New Irish Writing: March 2020’s winning story

Iona Road by Carol Byrne

Credit: Andrzej Wasilewski
Credit: Andrzej Wasilewski

St Columba’s church, on Iona Road, is sombre this evening and smells that particular way all churches do – musty with a hint of incense and desperation. I close the heavy, wooden door to the bad weather behind me and walk into the vestibule, blessing myself with the holy water contained in a marble receptacle. I open the inner door and continue into the otherworldliness of the church. The small patch of water tingles on my forehead as I move.

Two girls, more like sisters than friends, my mother always said. I think of her as I walk. Erin, my best friend. My only childhood friend and of whom I was fiercely possessive. We did everything together and for a long time we were enough for each other. Our friendship was intense but functional. I see us as children, communicating in glances and smiles, playing on the roads where we grew up, close to this church.

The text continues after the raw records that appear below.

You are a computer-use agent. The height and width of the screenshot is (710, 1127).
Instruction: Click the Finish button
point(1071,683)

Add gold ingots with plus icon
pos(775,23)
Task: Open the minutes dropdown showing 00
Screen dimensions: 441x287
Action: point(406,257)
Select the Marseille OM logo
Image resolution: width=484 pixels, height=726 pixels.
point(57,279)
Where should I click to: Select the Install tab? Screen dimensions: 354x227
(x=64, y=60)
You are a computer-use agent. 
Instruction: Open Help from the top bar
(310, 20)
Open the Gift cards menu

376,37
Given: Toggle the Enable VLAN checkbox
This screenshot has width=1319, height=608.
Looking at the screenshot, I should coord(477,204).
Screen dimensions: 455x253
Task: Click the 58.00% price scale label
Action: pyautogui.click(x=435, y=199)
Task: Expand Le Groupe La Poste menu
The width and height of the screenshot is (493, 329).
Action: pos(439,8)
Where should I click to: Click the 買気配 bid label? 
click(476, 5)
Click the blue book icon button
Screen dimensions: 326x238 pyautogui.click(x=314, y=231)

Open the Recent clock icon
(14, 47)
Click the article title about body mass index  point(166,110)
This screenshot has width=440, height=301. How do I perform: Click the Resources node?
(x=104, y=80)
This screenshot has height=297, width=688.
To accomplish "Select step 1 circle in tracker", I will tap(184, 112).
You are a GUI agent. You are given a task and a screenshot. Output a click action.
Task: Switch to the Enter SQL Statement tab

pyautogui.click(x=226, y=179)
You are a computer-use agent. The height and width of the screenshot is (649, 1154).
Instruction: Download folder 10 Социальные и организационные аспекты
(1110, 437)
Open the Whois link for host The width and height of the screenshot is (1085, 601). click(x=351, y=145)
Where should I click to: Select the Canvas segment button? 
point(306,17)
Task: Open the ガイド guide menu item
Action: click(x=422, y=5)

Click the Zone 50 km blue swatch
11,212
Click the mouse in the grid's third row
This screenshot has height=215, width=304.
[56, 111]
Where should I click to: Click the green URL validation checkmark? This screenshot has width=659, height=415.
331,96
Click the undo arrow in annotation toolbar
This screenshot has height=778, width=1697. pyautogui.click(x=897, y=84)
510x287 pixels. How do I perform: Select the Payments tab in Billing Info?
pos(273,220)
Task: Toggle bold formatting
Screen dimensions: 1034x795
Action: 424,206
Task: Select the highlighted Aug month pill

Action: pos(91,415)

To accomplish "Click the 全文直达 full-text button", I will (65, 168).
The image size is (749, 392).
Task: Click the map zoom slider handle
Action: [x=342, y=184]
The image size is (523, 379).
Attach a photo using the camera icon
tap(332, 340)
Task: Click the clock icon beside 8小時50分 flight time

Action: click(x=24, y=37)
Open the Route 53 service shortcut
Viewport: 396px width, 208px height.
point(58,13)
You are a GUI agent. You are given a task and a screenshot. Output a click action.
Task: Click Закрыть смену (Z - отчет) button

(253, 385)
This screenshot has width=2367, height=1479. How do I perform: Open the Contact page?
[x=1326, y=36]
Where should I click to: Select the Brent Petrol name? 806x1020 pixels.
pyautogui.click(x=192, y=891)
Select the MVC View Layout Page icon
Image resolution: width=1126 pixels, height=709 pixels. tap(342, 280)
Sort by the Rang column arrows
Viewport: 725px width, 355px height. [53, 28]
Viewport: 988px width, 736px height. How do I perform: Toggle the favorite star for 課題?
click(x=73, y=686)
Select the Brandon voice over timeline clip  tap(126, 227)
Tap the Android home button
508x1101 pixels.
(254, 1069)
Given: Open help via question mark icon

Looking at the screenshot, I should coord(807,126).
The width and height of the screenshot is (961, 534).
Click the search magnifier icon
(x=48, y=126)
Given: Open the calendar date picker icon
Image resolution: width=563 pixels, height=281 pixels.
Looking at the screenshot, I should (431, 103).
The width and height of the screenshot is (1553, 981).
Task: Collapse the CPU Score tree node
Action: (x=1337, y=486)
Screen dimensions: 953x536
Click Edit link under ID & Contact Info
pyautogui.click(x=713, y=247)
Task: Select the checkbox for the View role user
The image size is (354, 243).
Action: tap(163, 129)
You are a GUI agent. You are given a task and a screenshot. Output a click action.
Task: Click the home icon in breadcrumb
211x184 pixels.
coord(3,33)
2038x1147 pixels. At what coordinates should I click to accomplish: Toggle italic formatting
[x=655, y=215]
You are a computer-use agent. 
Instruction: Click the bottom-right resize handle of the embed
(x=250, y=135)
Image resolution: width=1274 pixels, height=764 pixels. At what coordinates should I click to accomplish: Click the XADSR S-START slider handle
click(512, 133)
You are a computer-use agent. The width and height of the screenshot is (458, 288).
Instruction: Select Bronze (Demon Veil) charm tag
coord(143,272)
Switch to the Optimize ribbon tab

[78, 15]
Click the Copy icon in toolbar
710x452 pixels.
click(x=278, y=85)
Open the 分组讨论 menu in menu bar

After a couple of steps I pause and look up, amazed by what I see. I haven’t been here for years. This place, which was so familiar to me in my childhood, looks different to my adult eyes. Everything is smaller now. In my memory it was vast – more like a cathedral than a church. I drink in the forgotten scene. The recollection of a thousand Sundays with Erin and her family flood back to me at once, but that is not the source of my amazement – it is the appearance of the place.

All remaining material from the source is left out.